Flávio Camarota, Wesley Dáttilo, Pedro Giovâni da Silva, Flávio Siqueira de Castro, Marina do Vale Beirão, Lucas Neves Perillo, Erick Corro, Geraldo Wilson Fernandes, Frederico de Siqueira Neves
  • Insect Science
  • Ecology, Evolution, Behavior and Systematics


Understanding community assembly in habitat patches requires an integrative approach, considering the potential role of local and regional factors and organisms' dispersal abilities among patches. For this, assessing the degree of species overlap between patches (nestedness) can be particularly informative, especially regarding different taxa and distinct patch properties.
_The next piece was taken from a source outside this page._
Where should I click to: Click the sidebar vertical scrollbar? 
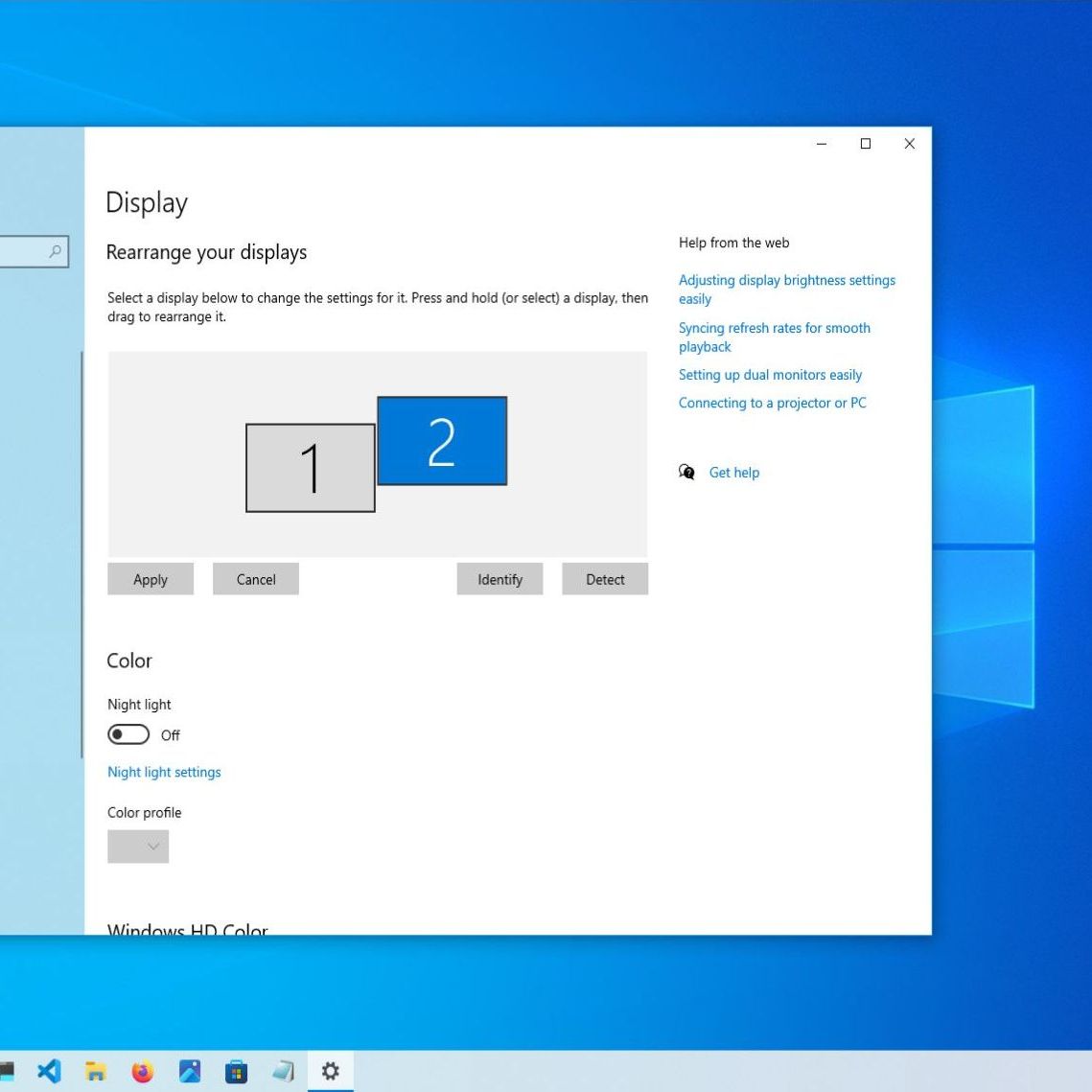81,554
We assessed the potential role of landscape‐patch structure in shaping the nestedness patterns of five taxonomic groups with distinct dispersal abilities (ants, bees, dung beetles, fruit‐feeding butterflies and aculeate wasps).

We collected insects from 11 forest patches in the Espinhaço mountain range in southeast Brazil. We assessed the potential contribution of three forest island attributes (size, distance and shape) to the nestedness of insect communities and then tested if metacommunities were significantly nested with respect to habitat (forest islands). Finally, we evaluated how species of each taxonomic group contribute to metacommunity nestedness.
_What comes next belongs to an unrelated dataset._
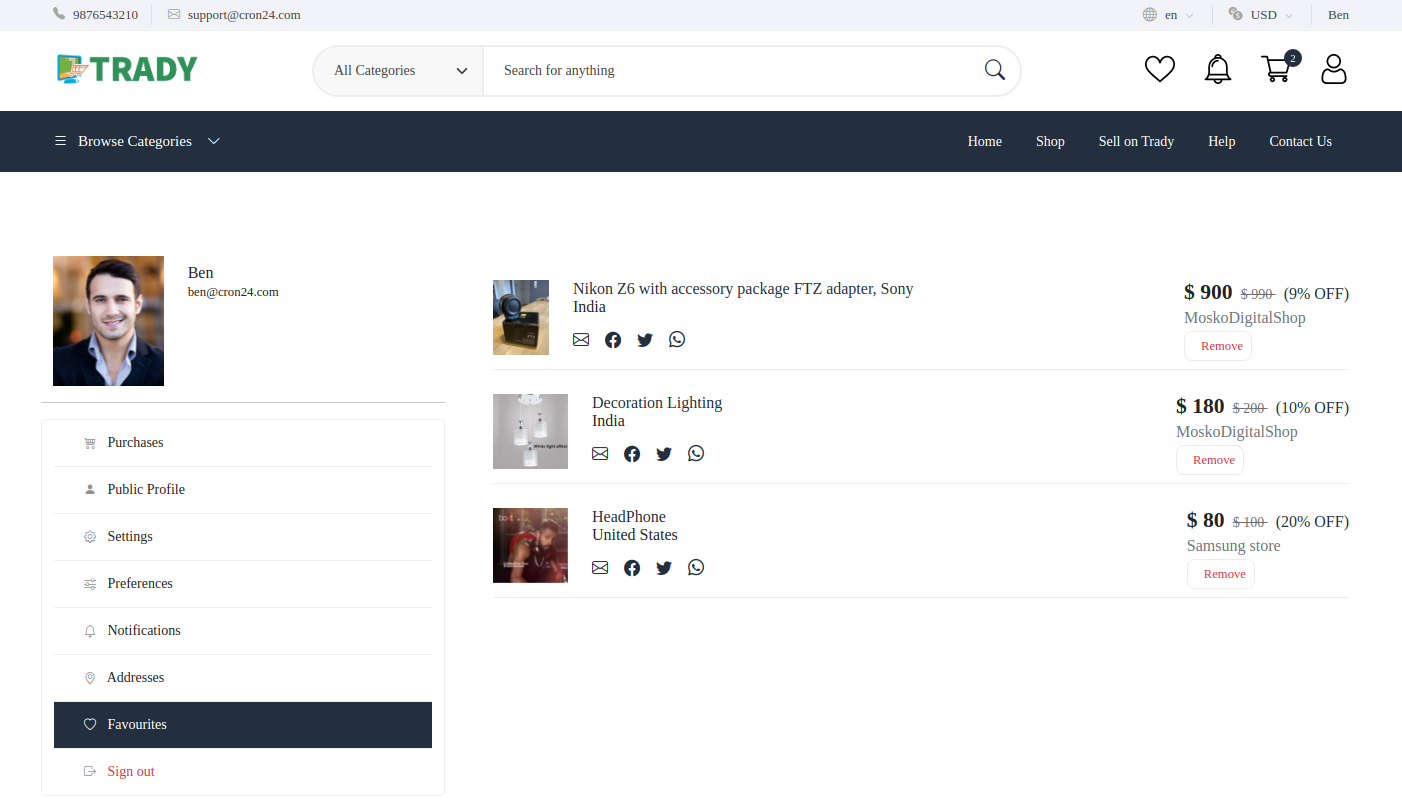Image resolution: width=1402 pixels, height=801 pixels.
Task: Click the notification bell icon
Action: tap(1217, 69)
While there was a substantial variation in the contribution to the nested pattern within each taxon, all taxa studied exhibited a significantly nested pattern of species distribution. The landscape‐patch structure and the vagility of the different taxa did not influence the contribution of sites to the metacommunity nested pattern.
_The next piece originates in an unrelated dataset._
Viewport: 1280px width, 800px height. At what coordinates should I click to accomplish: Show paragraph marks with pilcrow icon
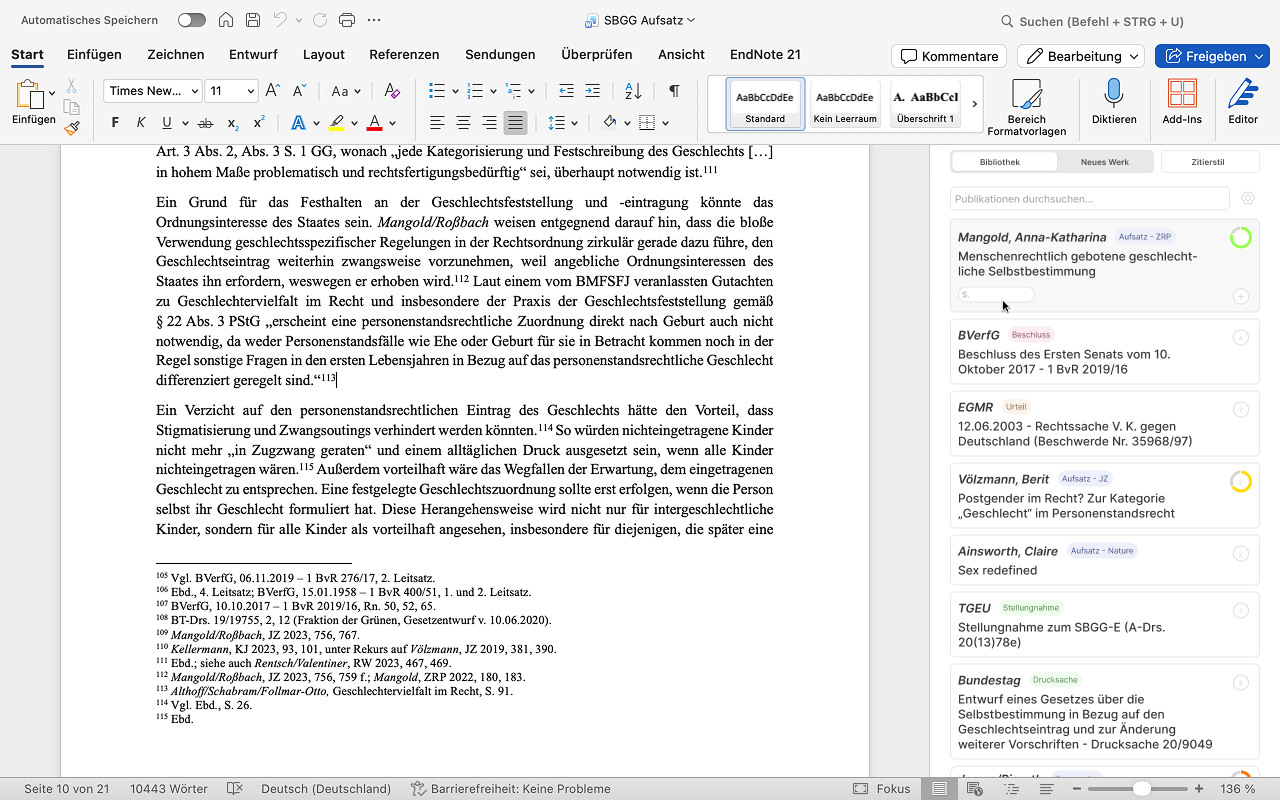674,91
Our integrative approach provides critical data on the role of different factors in shaping species distribution in natural patches. Species with different dispersal abilities and patches with distinct landscape properties contributed similarly to nestedness, indicating the potential role of the vegetation matrix permeability in shaping the distribution of organisms in the studied forest archipelago.